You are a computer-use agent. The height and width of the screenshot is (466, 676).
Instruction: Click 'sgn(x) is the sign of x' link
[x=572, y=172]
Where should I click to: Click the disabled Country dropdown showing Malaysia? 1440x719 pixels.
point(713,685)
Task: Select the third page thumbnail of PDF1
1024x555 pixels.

○ ○ ○ ○ ○

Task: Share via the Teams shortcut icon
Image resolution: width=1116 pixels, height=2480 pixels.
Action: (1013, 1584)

○ ○ ○ ○ ○

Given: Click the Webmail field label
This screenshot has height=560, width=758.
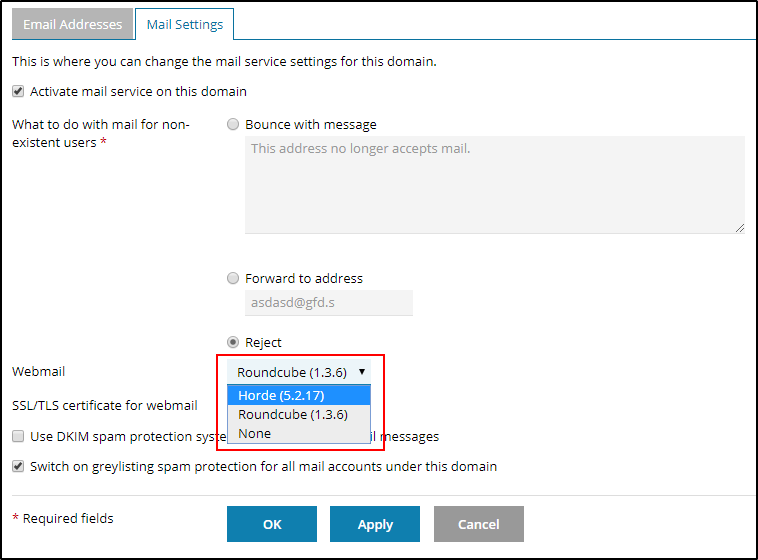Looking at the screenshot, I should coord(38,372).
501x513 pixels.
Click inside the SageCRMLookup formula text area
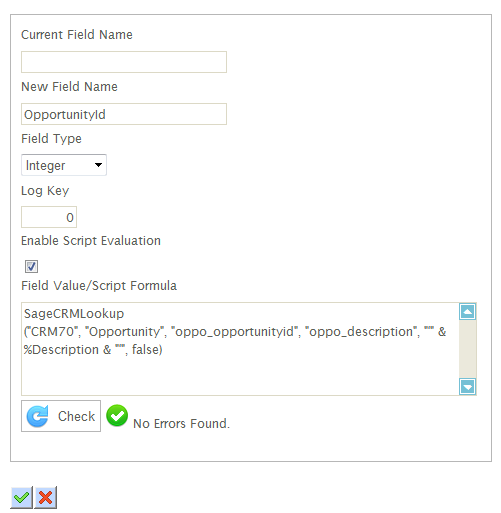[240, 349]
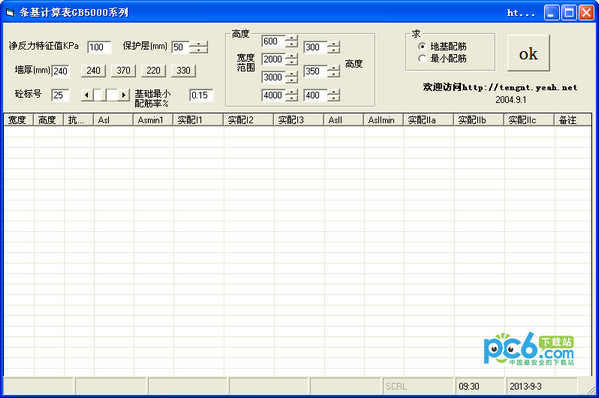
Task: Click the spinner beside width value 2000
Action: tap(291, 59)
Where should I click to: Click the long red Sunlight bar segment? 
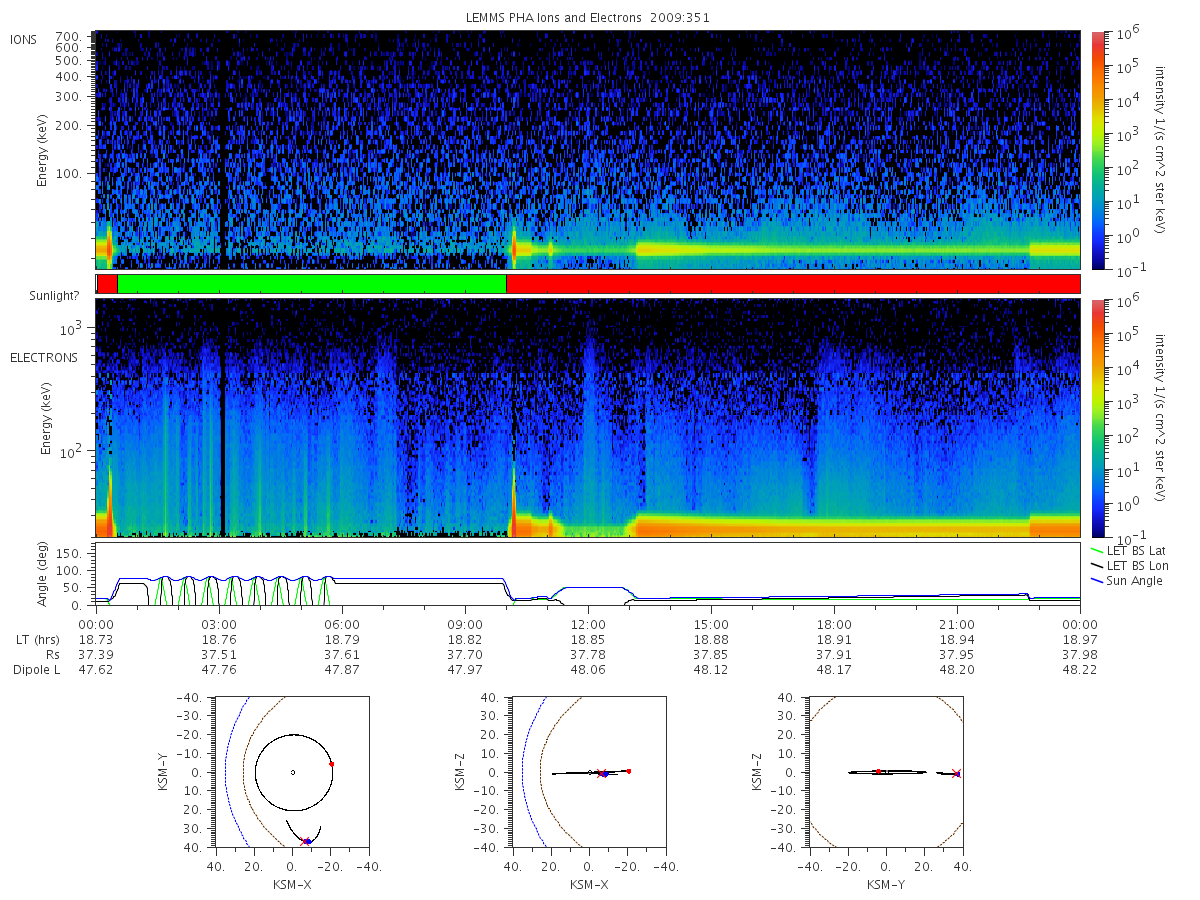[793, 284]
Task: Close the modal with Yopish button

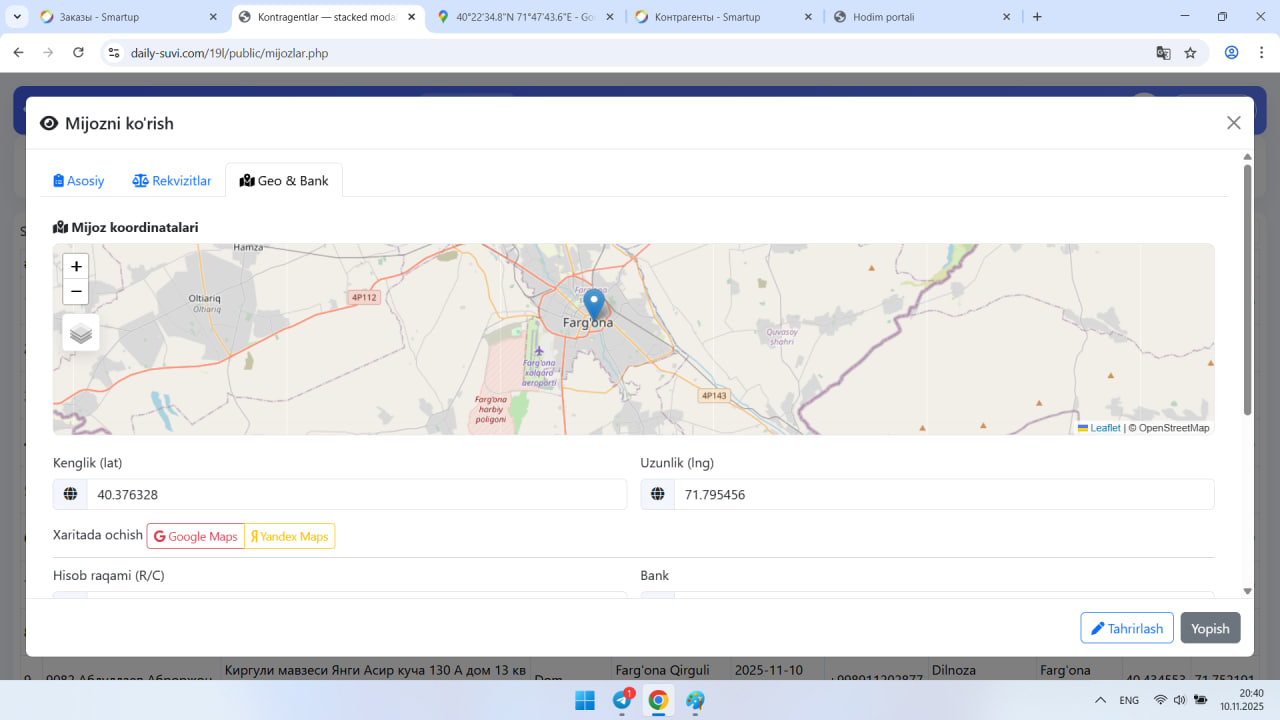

○ ○ ○ ○ ○

◆ Task to carry out
Transcribe the lines above between the line holding "You are a computer-use" and the line holding "1024x555 pixels.", inclusive, exactly as they stand and with nothing added.

◆ Answer section
You are a computer-use agent. The height and width of the screenshot is (466, 676).
Instruction: Click 'sgn(x) is the sign of x' link
[x=572, y=172]
Where should I click to: Click the disabled Country dropdown showing Malaysia? 1440x719 pixels.
point(713,685)
Task: Select the third page thumbnail of PDF1
1024x555 pixels.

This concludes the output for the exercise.